> _TASK TO COMPLETE_: Please rewrite all the lines below as a numbered list, dropping any blank lines and leaving out the pictures.

········

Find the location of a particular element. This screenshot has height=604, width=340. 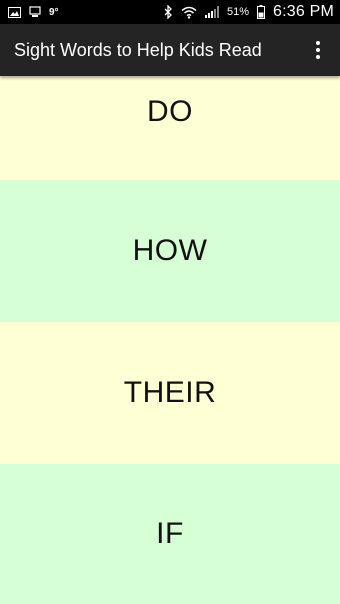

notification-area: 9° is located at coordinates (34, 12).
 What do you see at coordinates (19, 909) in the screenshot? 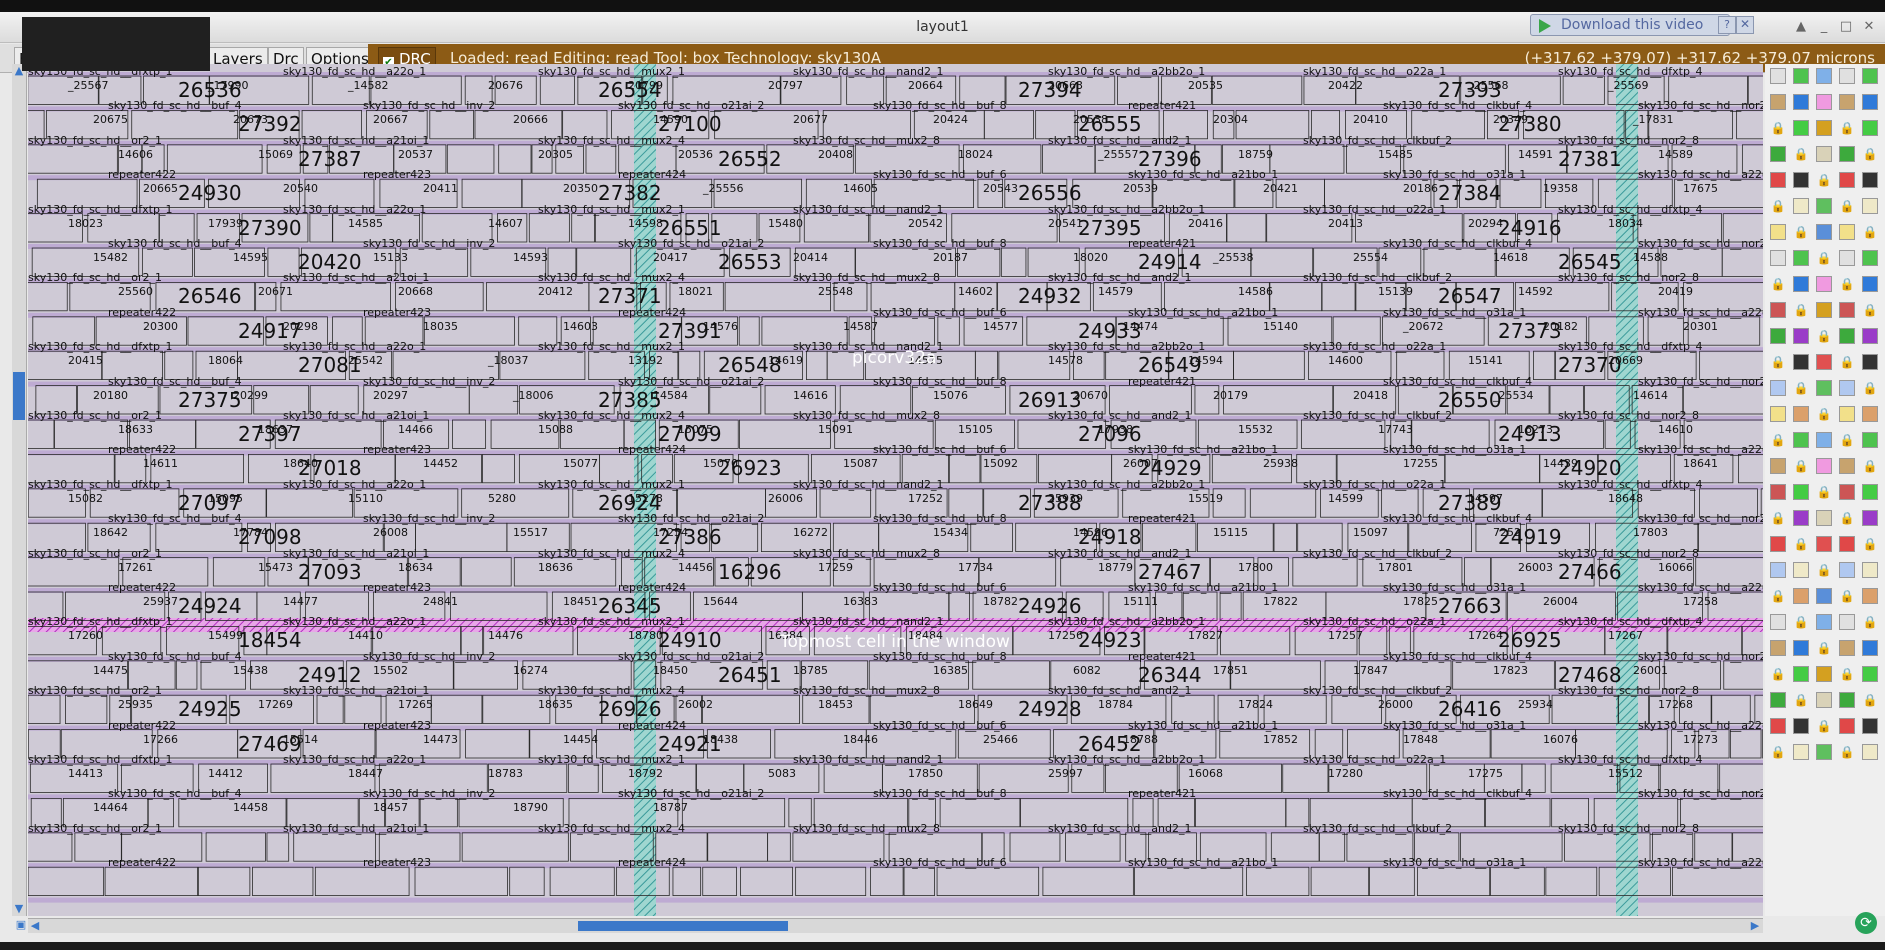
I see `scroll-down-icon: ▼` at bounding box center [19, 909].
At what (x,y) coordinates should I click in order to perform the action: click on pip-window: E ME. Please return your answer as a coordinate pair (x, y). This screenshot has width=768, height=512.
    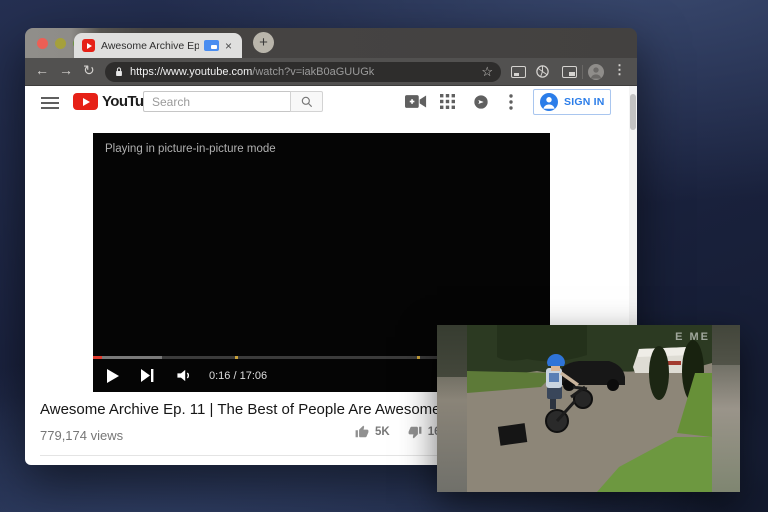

········

> _WRITTEN SOLUTION_:
1. Find the location of a particular element. This screenshot has height=604, width=340. 
2. notification-area: 9° is located at coordinates (34, 12).
3.  What do you see at coordinates (19, 909) in the screenshot? 
4. I see `scroll-down-icon: ▼` at bounding box center [19, 909].
5. At what (x,y) coordinates should I click in order to perform the action: click on pip-window: E ME. Please return your answer as a coordinate pair (x, y). This screenshot has width=768, height=512.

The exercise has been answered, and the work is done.